Research has been filling my days of late, as it does for most novelists. Some of it is dry, some of it revealing, some of it , though interesting, will never make it into the work-in-progress, yet it may prove to be the founding of a future book.
Despite there seeming to be an awful lot of it, I always harbour the niggle that I've never found enough. It's not that I fear my characters will open their mouths and utter an anachronism, more the chance that I might have missed that jewel of a sentence which will align planets and produce a whole new scintillating sub-plot. Or future book.
However, that is no problem at all set against using the research collected. For a start, it is never ever gathered in any useful chronological or subject order, can come from absolutely anywhere, and is therefore often committed to any number of notebooks, my mobile's voice-recorder, camera or, as happened this morning, on the back of my shopping list while at the local supermarket (goodness knows what security surveillance thought I was doing). Reading and digesting this for a general overview is one thing. Making it all easily retrievable to check a single fact is not.
Some writers swear by using spreadsheets; I swear at them. Some writers use a ledger, though I eschew this as I could see myself spending half a day riffling through the pages trying to make sense of my hand-written scrawl. For me it is the ubiquitous Word, though any word processing software would do as long as it supports Bookmarks.
Bookmarks linked to passages via internal hyperlinks have saved my sanity. As it grows it becomes my Bible, a one-stop shop for not only research information but continuity issues, or, to be precise, to ensure that continuity issues don't develop.

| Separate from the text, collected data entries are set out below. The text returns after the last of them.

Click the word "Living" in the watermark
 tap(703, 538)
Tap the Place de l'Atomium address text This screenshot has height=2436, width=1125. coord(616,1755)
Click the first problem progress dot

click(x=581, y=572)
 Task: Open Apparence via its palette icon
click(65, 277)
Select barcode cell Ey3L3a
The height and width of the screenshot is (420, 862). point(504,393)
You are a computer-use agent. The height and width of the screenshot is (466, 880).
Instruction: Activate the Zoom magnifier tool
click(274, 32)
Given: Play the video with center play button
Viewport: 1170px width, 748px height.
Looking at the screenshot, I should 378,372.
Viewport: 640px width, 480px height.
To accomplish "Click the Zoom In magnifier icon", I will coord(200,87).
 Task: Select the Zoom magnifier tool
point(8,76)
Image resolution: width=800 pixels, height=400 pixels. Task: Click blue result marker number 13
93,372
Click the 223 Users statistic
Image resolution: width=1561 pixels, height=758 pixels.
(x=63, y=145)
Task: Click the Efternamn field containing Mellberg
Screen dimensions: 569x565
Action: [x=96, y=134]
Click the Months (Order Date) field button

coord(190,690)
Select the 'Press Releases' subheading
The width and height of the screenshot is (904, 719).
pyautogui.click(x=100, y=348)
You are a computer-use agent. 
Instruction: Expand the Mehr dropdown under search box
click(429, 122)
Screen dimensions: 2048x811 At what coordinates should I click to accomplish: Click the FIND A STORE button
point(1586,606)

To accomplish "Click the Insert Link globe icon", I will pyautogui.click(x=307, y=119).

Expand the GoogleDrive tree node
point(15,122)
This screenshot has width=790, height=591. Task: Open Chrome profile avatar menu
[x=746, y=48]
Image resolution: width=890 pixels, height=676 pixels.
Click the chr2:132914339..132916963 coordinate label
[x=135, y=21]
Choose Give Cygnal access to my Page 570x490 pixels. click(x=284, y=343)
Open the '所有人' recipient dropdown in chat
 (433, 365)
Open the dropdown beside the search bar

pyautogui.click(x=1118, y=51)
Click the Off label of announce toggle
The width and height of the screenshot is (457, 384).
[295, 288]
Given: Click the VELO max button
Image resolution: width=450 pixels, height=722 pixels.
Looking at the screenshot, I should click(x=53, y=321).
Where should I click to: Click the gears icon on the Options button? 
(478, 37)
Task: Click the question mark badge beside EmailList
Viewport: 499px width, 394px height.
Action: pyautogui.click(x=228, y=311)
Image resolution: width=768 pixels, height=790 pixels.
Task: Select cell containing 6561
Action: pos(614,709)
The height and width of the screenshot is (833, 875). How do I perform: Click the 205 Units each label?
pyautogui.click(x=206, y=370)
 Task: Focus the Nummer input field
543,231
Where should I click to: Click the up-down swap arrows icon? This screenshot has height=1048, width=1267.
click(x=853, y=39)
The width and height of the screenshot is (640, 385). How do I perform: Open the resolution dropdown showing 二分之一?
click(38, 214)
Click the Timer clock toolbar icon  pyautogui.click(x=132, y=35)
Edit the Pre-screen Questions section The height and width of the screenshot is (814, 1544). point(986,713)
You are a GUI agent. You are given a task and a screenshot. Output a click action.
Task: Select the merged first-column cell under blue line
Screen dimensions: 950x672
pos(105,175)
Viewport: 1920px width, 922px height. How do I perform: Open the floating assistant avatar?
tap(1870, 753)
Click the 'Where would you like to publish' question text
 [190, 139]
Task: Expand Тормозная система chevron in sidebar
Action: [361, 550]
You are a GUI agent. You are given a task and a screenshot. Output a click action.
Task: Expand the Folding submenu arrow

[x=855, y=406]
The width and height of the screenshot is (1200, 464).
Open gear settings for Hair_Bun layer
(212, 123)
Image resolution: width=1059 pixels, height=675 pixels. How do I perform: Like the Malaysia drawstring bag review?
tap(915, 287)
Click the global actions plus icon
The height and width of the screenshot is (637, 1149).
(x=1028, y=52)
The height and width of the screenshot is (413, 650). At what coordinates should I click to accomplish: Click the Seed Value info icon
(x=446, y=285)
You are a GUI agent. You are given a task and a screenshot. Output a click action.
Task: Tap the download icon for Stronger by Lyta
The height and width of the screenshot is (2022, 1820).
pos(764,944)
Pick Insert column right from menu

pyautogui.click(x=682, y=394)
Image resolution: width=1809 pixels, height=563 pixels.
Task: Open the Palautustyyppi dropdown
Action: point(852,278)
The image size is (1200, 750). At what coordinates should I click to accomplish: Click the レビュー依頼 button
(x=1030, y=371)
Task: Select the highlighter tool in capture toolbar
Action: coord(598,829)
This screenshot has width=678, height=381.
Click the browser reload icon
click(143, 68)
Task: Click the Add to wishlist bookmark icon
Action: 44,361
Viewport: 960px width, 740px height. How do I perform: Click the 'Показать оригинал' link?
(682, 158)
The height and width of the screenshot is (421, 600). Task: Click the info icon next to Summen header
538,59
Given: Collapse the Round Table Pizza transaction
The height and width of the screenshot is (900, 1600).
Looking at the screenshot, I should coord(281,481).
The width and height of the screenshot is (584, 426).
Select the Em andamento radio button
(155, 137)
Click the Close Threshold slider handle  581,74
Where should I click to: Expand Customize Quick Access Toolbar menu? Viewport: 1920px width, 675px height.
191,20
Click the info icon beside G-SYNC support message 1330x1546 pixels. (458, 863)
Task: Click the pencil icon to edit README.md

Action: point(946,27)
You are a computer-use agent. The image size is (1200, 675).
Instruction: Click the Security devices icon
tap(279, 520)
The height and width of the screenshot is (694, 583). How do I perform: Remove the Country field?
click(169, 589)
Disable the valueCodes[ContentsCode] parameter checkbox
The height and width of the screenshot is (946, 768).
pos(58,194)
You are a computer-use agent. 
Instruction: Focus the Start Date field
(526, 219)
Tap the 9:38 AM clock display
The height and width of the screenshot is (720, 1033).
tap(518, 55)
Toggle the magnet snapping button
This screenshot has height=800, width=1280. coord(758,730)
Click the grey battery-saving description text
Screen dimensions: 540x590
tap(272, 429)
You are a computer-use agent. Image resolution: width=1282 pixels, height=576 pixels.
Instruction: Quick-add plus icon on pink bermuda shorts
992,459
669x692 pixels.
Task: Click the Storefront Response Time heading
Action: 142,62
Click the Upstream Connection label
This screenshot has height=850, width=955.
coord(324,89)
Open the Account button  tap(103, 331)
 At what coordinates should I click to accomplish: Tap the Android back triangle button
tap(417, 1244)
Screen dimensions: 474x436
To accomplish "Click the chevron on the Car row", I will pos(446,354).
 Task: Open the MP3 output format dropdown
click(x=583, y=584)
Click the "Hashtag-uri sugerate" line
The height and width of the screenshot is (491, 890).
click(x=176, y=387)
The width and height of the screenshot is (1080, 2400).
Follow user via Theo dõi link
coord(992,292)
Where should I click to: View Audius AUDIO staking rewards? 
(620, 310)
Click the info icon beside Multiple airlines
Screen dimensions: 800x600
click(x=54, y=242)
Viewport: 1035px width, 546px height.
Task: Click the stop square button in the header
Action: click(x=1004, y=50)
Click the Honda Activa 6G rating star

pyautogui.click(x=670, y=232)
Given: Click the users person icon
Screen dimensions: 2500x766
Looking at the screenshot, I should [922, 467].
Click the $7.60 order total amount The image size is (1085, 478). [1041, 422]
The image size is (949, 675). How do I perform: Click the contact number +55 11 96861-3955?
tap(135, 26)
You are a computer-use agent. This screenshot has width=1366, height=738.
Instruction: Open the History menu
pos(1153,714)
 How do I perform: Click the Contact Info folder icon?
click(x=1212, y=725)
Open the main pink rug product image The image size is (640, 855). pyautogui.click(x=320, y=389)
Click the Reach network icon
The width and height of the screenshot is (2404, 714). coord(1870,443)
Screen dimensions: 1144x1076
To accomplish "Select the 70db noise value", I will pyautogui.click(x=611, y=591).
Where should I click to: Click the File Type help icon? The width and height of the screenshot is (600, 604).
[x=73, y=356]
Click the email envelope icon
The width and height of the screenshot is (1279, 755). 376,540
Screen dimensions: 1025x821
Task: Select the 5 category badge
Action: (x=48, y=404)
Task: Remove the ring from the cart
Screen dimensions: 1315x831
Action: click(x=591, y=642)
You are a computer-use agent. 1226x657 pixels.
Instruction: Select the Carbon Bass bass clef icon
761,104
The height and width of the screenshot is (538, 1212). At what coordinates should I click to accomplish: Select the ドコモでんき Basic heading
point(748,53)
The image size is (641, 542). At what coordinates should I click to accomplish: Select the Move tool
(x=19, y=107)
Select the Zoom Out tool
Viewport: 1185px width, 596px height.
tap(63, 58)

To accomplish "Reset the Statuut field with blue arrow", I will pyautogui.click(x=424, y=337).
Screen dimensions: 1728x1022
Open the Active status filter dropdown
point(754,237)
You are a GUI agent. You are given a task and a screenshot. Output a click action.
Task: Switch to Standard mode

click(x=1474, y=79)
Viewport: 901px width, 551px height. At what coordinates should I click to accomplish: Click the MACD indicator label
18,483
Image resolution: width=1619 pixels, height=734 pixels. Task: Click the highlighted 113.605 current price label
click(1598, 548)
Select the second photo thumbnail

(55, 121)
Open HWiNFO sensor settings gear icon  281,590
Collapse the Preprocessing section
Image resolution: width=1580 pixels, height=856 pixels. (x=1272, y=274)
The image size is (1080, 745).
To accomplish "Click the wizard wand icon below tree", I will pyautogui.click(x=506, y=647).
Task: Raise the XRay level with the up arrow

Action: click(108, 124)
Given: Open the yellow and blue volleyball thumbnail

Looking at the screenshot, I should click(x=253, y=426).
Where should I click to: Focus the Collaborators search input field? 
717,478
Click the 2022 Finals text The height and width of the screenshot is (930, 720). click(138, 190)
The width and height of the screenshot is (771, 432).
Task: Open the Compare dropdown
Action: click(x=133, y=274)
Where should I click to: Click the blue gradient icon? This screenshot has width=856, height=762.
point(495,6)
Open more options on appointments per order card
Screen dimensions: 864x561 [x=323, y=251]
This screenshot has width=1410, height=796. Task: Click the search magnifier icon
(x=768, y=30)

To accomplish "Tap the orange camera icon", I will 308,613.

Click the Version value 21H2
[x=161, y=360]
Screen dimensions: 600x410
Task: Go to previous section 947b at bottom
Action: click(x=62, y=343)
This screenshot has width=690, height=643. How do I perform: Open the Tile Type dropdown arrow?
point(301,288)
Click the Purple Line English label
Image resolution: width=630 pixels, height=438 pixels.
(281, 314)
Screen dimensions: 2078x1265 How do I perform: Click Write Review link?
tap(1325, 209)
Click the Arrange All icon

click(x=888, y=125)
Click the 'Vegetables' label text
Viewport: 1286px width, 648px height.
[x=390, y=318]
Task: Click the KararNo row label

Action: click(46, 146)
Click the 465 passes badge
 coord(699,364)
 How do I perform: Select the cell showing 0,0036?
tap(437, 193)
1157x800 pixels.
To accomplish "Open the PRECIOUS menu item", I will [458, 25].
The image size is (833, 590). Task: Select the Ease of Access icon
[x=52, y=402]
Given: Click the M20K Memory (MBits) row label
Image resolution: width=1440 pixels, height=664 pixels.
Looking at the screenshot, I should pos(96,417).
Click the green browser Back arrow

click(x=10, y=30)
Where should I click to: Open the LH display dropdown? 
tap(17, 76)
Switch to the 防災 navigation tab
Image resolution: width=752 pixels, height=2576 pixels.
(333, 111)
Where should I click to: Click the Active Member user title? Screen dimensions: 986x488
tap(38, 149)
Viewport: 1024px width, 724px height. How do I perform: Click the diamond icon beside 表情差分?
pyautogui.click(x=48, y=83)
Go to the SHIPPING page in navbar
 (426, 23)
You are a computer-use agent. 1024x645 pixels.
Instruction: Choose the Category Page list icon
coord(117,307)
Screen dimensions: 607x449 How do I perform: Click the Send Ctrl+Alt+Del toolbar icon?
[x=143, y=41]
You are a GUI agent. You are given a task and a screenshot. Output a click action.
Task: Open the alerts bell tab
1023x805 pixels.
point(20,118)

The front page, page 1, starts the hyperlinked sections index. Next comes a Statement about the book (think of a company's Mission Statement). At the moment I am writing Pilgrims of the Pool, Book 3 in the Torc of Moonlight trilogy, so I have a statement about the entire over-arcing story, and a statement covering each of books 1 and 2. Then come the character sheets, then starts the Research. As the books cover both a contemporary and a historical setting, there's Research: Historical and Research: Contemporary.
Into this shell is drip-fed my gathering research information, with sub-headings being bookmarked and added to the at-a-glance Index as research information accumulates. A lot of it, especially background information, consists of web-links with explanatory notes, supported by linked Evernote pages, but there will also be notes to image files, physical books on my shelves and in the public library, or to the vertical magazine holder sitting at the back of my desk slowly filling with newspaper cuttings, brochures and photocopied information, grouped into labelled transparent pockets. Some of this may well have started gathering before I was halfway through writing the previous book. I never snub research information just because I'm not ready for it at the moment it pops up.
With all this a mere click away I can let go the mental reins and immerse myself in the characters' stories, and create.
If you're not certain you've given research your best shot, I can recommend April Taylor's ebook Internet Research For Fiction Writers. The author was an information officer before becoming a novelist, and hearing how she manipulates the internet for information was a revelation. The book became my Bible2.